Et au-delà de son respect des commandements principaux du film de zombies, Dernier train pour Busan innove. D'abord avec ce truc de malade dont seuls les Coréens semblent capables à l'heure actuelle: un mélange de genres qu'on ne verrait à la base pas du tout ensemble mais qui marche du tonnerre. Et là, tenez-vous bien, vous êtes devant le premier mélo zombiesque réussi de l'histoire du cinéma. Quand je vous disais qu'on était pas loin de
Titanic, je déconnais absolument pas! C'est la première fois qu'un film de zombies me fait autant chialer. Et quand je dis chialer, je dis pas écraser une petite larme au coin de l'œil, non je dis chialer comme un veau qui regarde passer les trains et à l'heure où je vous parle, en me remémorant certaines scènes, j'ai les yeux franchement humides. Parce que, je vous le disais, la situation étant bien évidemment un catalyseur de caractère, c'est aussi une bombe d'émotions servis par des acteurs très doués, et notamment une formidable petite comédienne qui va vous faire complètement dérailler. Je sais pas ce qu'ils leur mettent dans le biberon aux jeune actrices coréennes, mais entre cette merveilleuse Kim Soo-Ahn et l'incroyable Kim Hwan Hee de
The Strangers, il y a une intelligence de jeu et une transmission d'émotions dont bien des actrices grand format pourraient s'inspirer.

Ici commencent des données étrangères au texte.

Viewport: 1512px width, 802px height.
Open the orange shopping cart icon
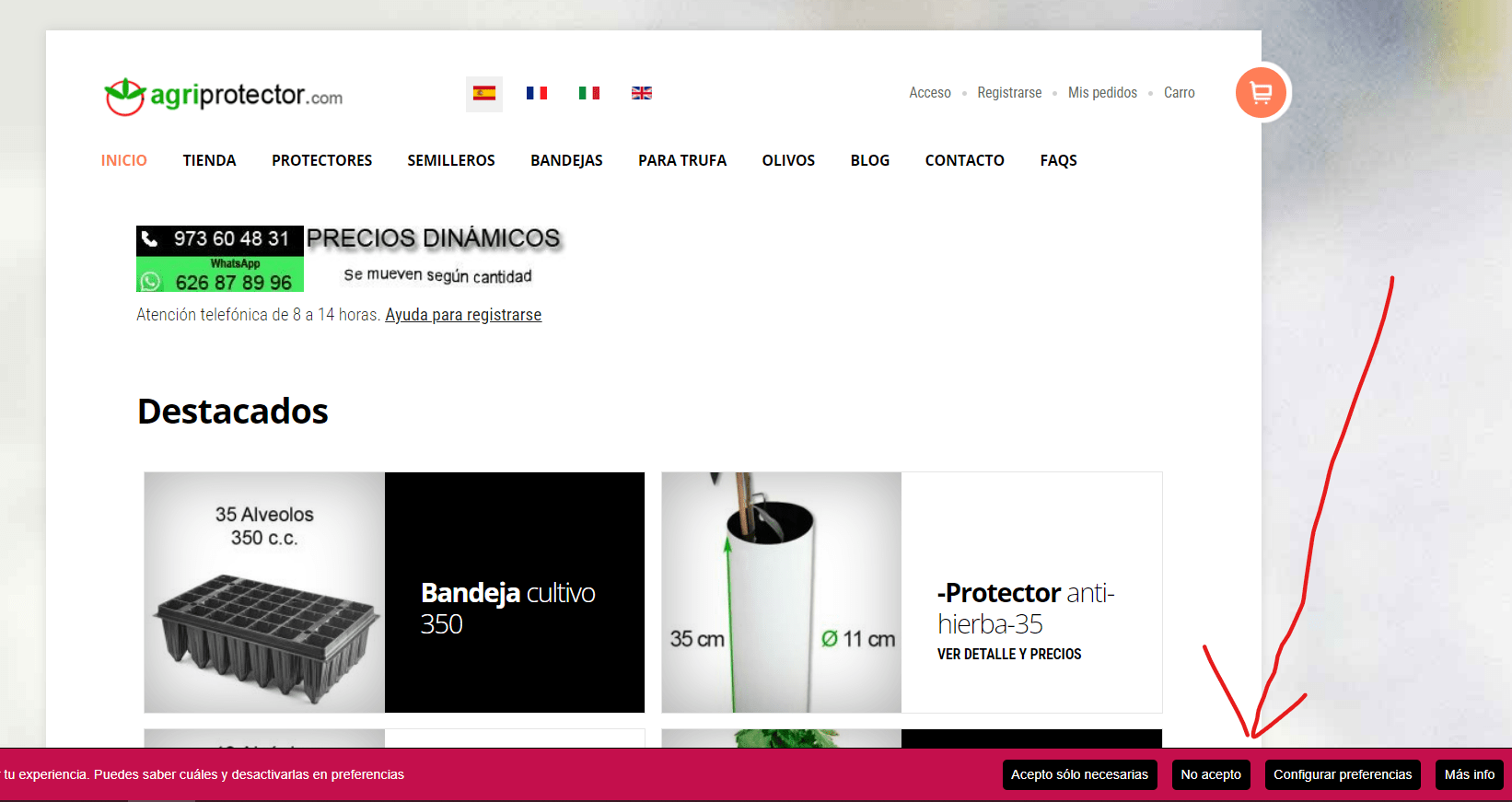[1261, 93]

Il faut souligner également la parfaite maîtrise de la réalisation, qui parvient à créer des images jusqu'alors inédites (ce qui devient un sacré challenge dans cette période de surdose de zombies). Pour moi, la grande idée visuelle est de traiter la meute de zombie comme un véritable essaim: ils ont une sorte d'instinct collectif qui les poussent à faire les mêmes choses en même temps: on assiste donc à de terrifiantes et impressionnantes "vagues de zombies". Ici, on ne mise pas sur le gore, les boyaux et le sang pour foutre la pétoche, mais sur la menace du nombre et celle de la contamination et bon sang, ça fonctionne.

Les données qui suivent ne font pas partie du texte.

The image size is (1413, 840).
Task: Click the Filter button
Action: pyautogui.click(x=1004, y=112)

Et puis, on le dit toujours, et on va encore le dire, depuis Romero, le film de Zombie est un parfait prétexte à proposer un miroir à peine déformant de notre société en pleine déliquescence. Et alors là, mes petits amis, laissez-moi vous dire qu'on fait pas dans la dentelle. Le constat de
Dernier Train pour Busan est terriblement amer, et fait état d'un monde où le cynisme et l'individualisme outrancier fait basculer toute idée d'avenir dans l'horreur. Des politiciens qui font croire qu'ils maîtrisent une situation qui, comme on peut le voir sur internet, les dépassent largement, des salopards prêts à tout pour garder leur petit confort, et surtout, une charge dévastatrice contre... argh, je peux pas vous le dire. Mais bon sang, allez voir le film, parce que pour moi, c'est la première fois où je trouve que la source de l'apparition du virus zombiesque est totalement plausible: pas de savants-fous, pas de théorie du complot, juste une négligence au service de l'enrichissement immédiat. Et entre ça et les torrents de larmes, je peux vous dire que ce film m'a gravement pris aux tripes, au point où je me demande si je n'ai pas été infectée.